FAQ

 
 

The Most Common Questions Are:

Why Should I Increase My Retirement Savings in a Bear Market?

A slow market or a bear market may make you shy away from investing in stocks or saving for retirement, but it is important that you continue to save and invest even during difficult economic times.

I Have Reached My Employer Match - Now What Do I Do?

It is important to take advantage of your employer's match, but are there other options you should consider after you have reached that match? You may want to learn how to grow your retirement savings tax-free while making the most of your savings options with an Indexed Universal Life policy.

How much money do I need to retire?

The amount of money needed for retirement will be different for everybody. While some people will want to travel and spoil their grand kids, others will not. The best rule of thumb is to add up expected retirement income – social security, pensions, distributions from individual retirement accounts, investments, etc. – and subtract all expected retirement expenses – housing, utilities, taxes, insurance, food, clothes, etc. – to see how much of this will be needed after retirement. The final answer, of course, will be based on anticipated life expectancy. Contact us for a free financial needs analysis

Is a Fixed Annuity Right for Me?

Once we've done a financial needs analysis, if your assessment produced more than one affirmative answer then you may be a candidate for a fixed annuity and it would be worth exploring the different types that are available. Fixed annuities are complex instruments and they include many features that need to be fully understood. And, because they are a long term commitment, it is important to go into a fixed annuity with eyes wide open. If it is determined that a fixed annuity is right for you, they will be one of the best decisions you can make.

How can I accumulate cash value in my IUL policy?

An IUL gives you the opportunity to grow your policy value through excess index interest (earnings above the guaranteed minimum rate) that may be credited to your policy based partly on changes in major stock indexes such as the: S&P 500® Index, EURO STOXX 50® INDEX, and the Hang Seng Index. Your life insurance carrier will show you what stock index they follow. We’d love to talk you through the different account options and help you see if this policy is a good fit for you.

What's a "guaranteed" floor?

Index changes can be positive or negative. However, with an IUL, you have the security of knowing you will never be credited less than the guaranteed minimum interest rate, or "floor." The floor can protect your cash value and helps ensure that segments with a positive value will be credited with interest.

Are there tax advantages associated with an IUL?

Federal income tax-free death benefit

Many people don’t realize there can be tax consequences when it comes to inheriting certain assets. Thankfully, IUL provides a federal income tax-free death benefit to help protect your family.


Tax-deferred earnings 

Any cash value in your policy accumulates interest on a tax-deferred basis. That means higher policy value accumulation potential for you.


Tax-free transfers 

Transfers among accounts inside a policy are on a tax-free basis. Tax-free transfers help protect your earnings from the effects of current taxes.

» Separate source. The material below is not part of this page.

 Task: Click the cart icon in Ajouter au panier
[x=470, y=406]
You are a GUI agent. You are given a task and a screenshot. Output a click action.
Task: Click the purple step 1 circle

Tax-free withdrawals and loans

You’ll enjoy easy access to your policy value. When the policy value is sufficient, you may request withdrawals or loans to use for any purpose you wish.

Keep in mind that the tax advantages only apply as long as the policy remains in force. Allowing the policy to lapse could result in adverse tax consequences.

What's a "No Lapse Guarantee"?

Payment of the minimum monthly no-lapse premium ensures that the policy will remain in force during the no-lapse guarantee period. However, by paying only the minimum monthly premium, you may be forgoing the opportunity to build up additional policy value.


Please note, after the no-lapse period or if the cumulative minimum monthly no-lapse premium requirements are not met, then fluctuations in interest rates and/or policy charges may require the payment of additional premiums to keep the policy in force. Guarantees are based on the claims-paying ability of the company. 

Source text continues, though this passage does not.